InfoSAWIT, JAKARTA – Indonesia dan Malaysia, sebagai dua raksasa produsen minyak sawit terbesar di dunia, telah lama bersaing memperebutkan posisi sebagai penguasa utama dalam industri ini. Sejarah panjang persaingan ini mencerminkan dinamika perubahan, keunggulan, dan tantangan yang dihadapi kedua negara. Meskipun Indonesia berhasil mengambil alih posisi Malaysia sebagai produsen utama pada tahun 2006, perbedaan dalam pendekatan dan strategi antara kedua negara ini menawarkan pelajaran berharga untuk pembangunan dan kemajuan industri sawit di masa depan.
Keunggulan Malaysia atas Indonesia terletak pada sejumlah faktor kunci, yang diakui oleh Derom Bangun, mantan Ketua Umum Gabungan Pengusaha Kelapa Sawit Indoensia (Gapki) dan Dewan Minyak Sawit Indonesia (DMSI). Beberapa aspek utama mencakup produktivitas, riset, promosi, tata kelola sawit, perhatian kepada petani sawit, hilirisasi, dan pengelolaan sawit dalam satu atap.

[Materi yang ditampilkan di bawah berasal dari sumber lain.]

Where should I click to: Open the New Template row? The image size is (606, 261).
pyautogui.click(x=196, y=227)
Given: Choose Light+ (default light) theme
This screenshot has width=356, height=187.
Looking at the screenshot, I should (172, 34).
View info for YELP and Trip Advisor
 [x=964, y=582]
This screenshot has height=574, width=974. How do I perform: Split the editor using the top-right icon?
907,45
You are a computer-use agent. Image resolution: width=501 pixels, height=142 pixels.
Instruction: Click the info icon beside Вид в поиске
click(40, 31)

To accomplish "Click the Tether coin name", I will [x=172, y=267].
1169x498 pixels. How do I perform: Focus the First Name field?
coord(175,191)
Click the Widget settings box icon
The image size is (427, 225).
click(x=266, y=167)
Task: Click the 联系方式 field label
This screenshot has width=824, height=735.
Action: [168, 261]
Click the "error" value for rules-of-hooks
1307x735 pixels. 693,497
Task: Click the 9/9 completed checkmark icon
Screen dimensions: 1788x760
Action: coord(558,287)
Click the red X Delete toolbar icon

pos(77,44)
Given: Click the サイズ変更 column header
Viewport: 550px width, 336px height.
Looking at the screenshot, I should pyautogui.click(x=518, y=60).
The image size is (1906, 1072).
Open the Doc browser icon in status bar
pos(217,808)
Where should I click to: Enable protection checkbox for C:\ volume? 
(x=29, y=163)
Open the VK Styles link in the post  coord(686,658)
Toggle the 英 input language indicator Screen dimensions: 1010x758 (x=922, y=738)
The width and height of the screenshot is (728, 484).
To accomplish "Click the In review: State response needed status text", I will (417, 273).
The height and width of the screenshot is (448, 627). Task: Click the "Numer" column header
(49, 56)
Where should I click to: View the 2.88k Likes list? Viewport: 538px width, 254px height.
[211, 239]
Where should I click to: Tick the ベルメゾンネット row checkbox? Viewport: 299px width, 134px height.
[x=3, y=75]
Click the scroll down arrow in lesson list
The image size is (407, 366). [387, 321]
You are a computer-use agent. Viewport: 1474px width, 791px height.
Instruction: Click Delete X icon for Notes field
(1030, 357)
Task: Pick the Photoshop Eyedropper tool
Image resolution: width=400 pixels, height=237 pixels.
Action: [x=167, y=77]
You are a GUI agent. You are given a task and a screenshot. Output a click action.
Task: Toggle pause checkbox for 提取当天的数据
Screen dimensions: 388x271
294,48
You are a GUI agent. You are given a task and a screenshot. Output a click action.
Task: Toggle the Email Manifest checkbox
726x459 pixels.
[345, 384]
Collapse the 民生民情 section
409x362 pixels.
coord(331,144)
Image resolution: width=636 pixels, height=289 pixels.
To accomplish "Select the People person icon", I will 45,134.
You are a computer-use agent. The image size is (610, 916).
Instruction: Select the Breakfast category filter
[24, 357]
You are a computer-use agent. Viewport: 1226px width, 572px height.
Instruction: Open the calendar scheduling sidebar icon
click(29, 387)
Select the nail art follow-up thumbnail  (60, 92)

Malaysia memiliki keunggulan yang signifikan dalam hal produktivitas. Hasil panen sawit per hektar di Malaysia mencapai 4 – 6 ton, sementara Indonesia hanya mampu mencapai 3,5 – 3,6 ton per hektar. Keunggulan ini tidak terlepas dari upaya riset yang intensif, fokus pada peningkatan produksi buah segar per pohon, penambahan bobot buah dalam setiap tandan, dan pengembangan bibit unggul. Institusi penelitian seperti Porim (Palm Oil Research Institute of Malaysia) dan MPOB (Malaysian Palm Oil Board) memainkan peran sentral dalam mendorong inovasi dan efisiensi dalam semua tahapan produksi dan penggunaan sawit.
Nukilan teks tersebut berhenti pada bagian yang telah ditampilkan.